▸ **PROBLEM REQUIREMENTS**
Copy word for word the lines of the data from the line containing "You are a GUI" through the end of the data, leaving the pictures out.

▸ **DATA PROVIDED**
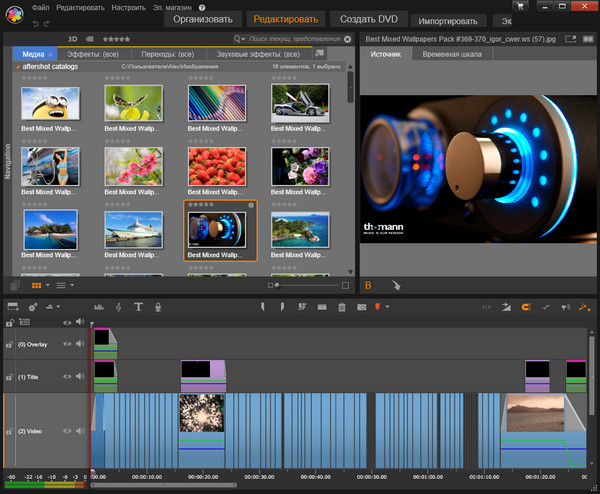Switch to Временная шкала tab
This screenshot has width=600, height=494.
pos(451,54)
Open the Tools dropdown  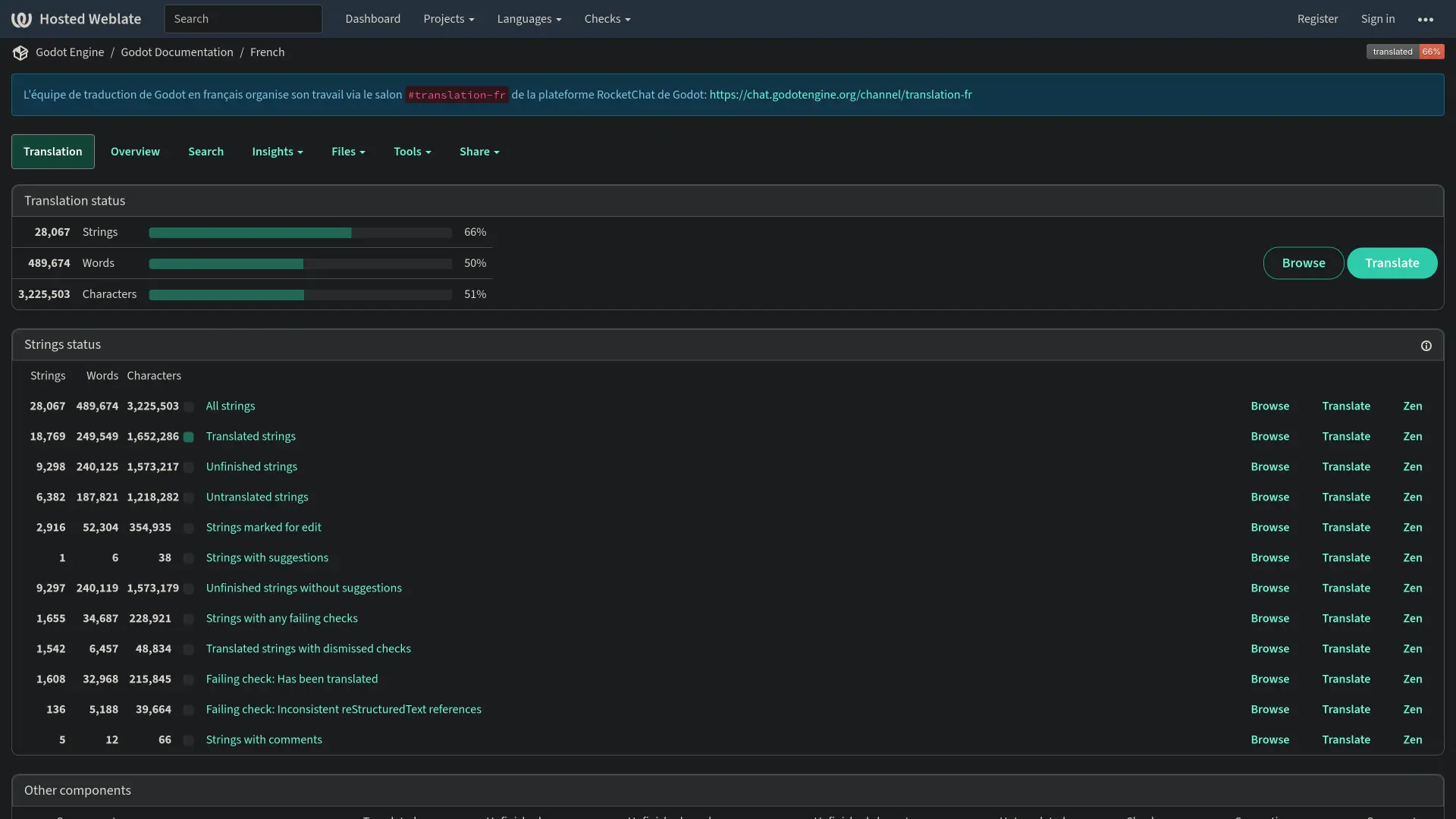coord(412,152)
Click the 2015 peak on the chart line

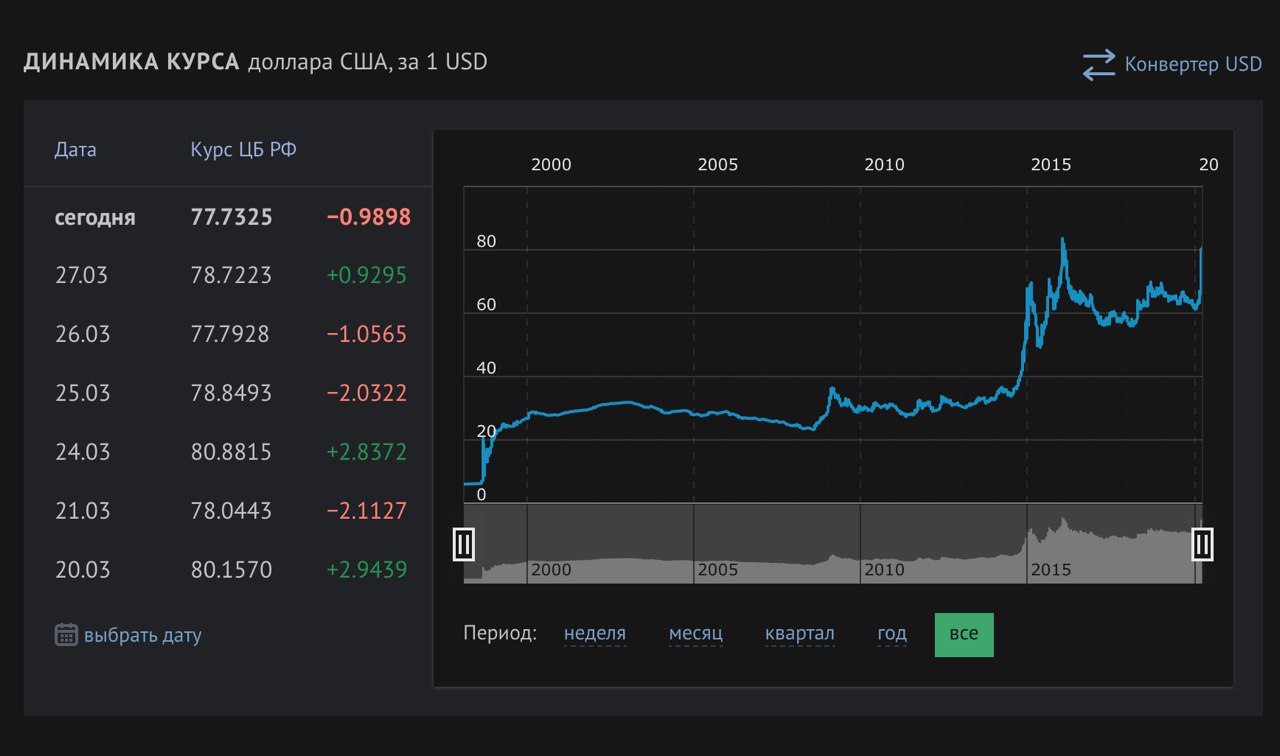pos(1063,240)
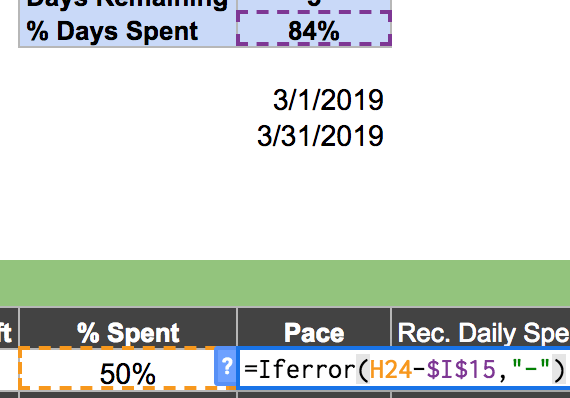Click the Iferror function name in formula

pos(307,369)
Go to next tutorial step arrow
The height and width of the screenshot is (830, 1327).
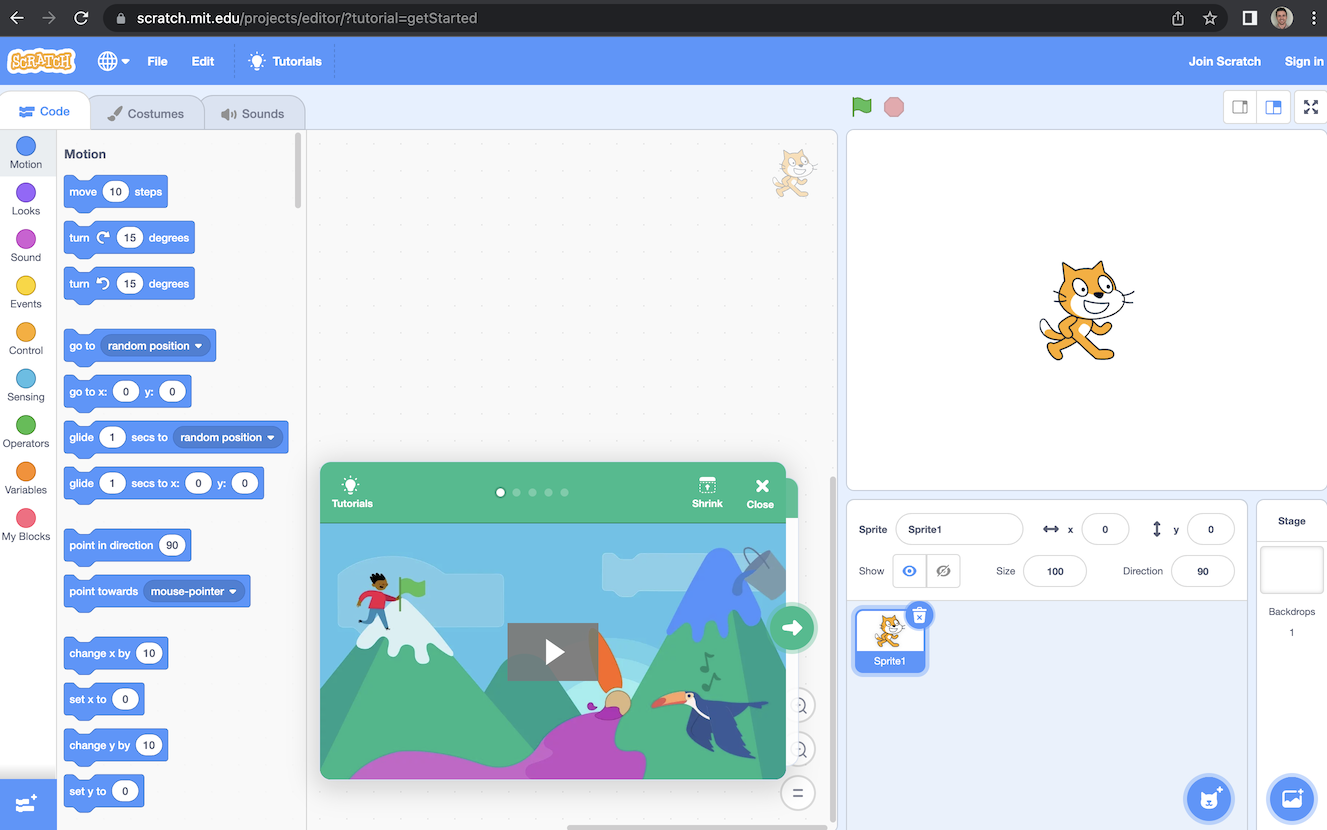pyautogui.click(x=793, y=628)
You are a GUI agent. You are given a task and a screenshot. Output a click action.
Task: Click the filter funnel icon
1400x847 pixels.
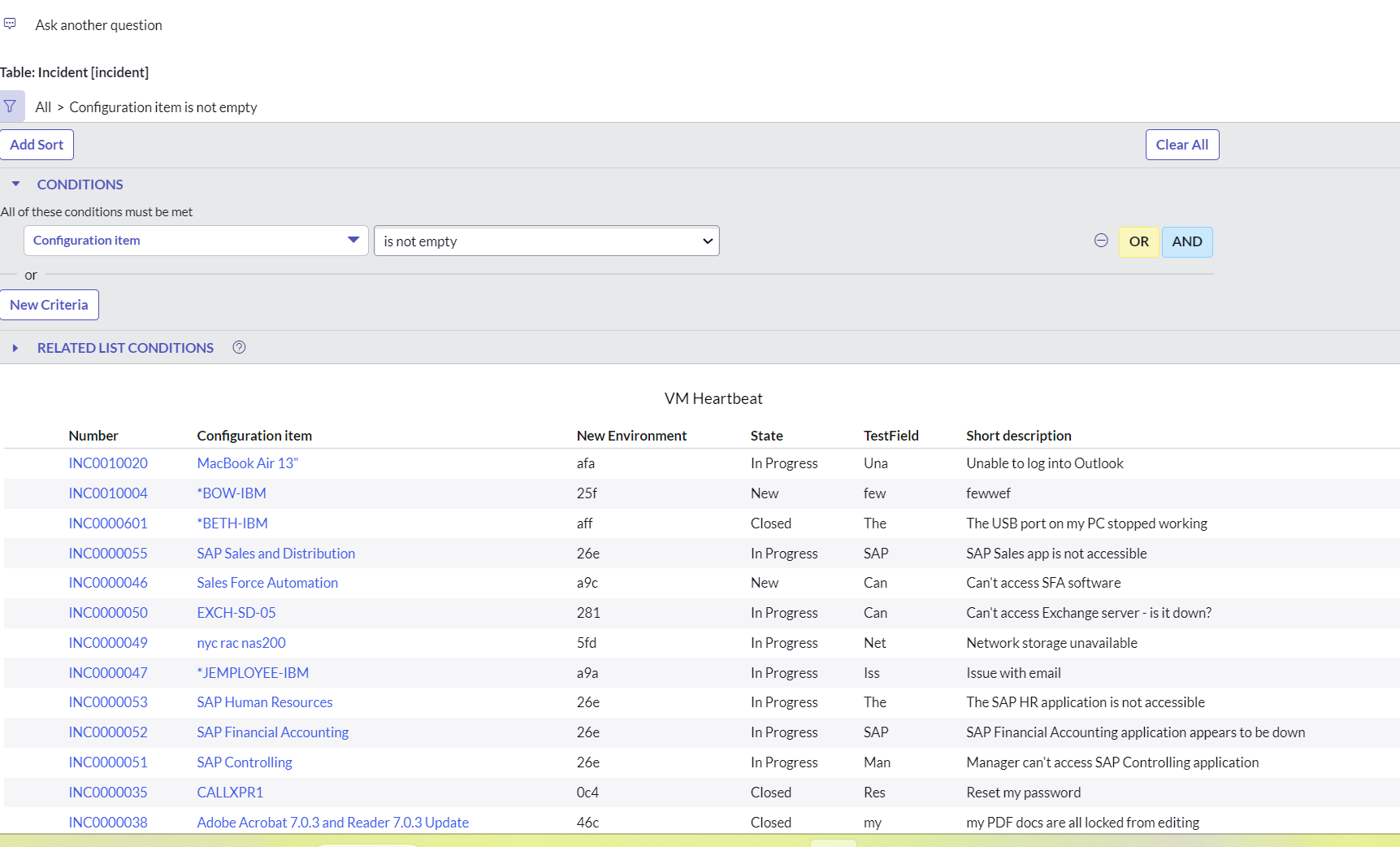point(11,106)
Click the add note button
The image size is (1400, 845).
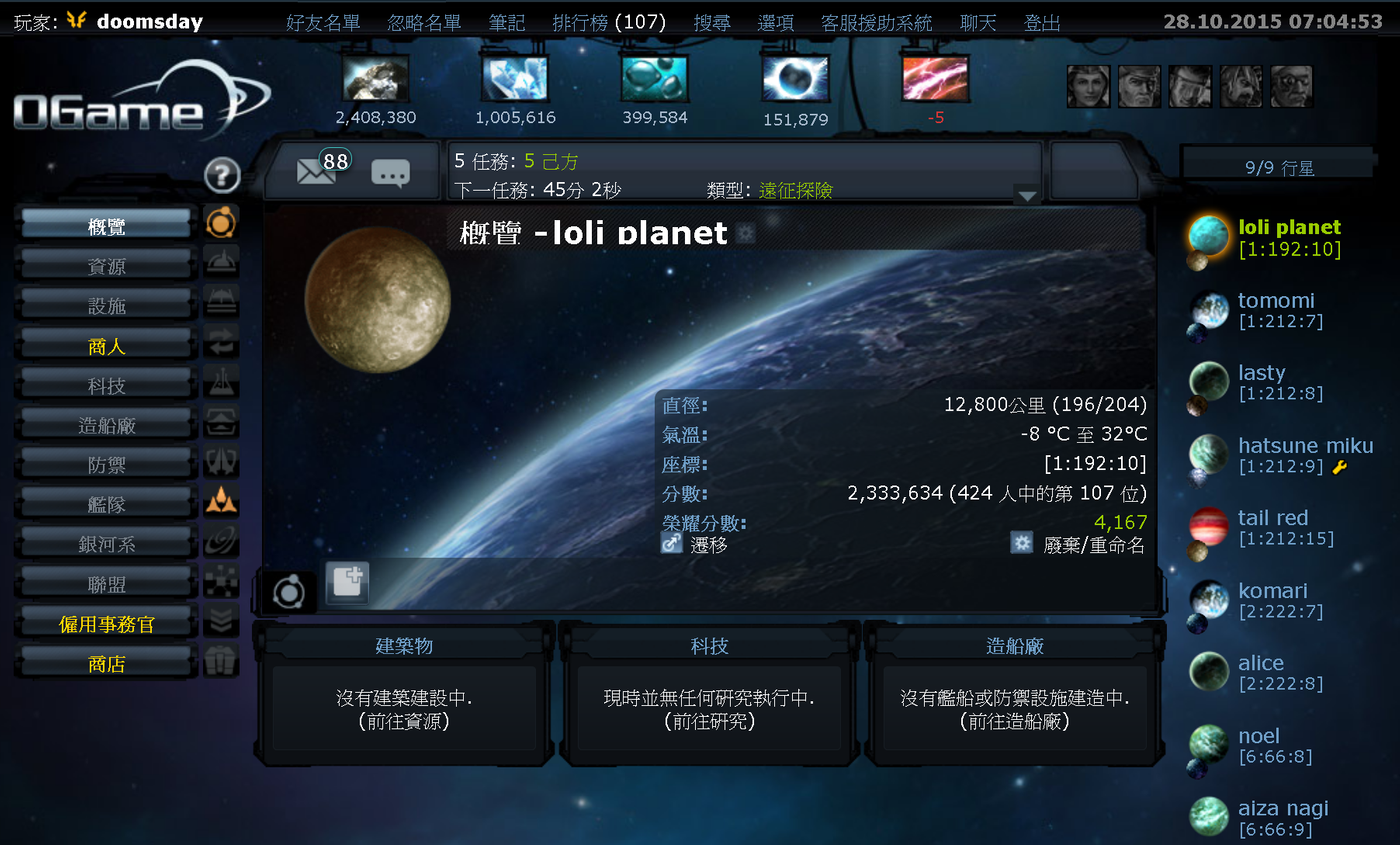click(347, 582)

▸ **OUTPUT FOR THIS TASK**
You are a GUI agent. You are given a task and a screenshot. Output a click action.
Task: Click the filter funnel icon
1400x847 pixels.
point(11,106)
Click the add note button
The image size is (1400, 845).
click(347, 582)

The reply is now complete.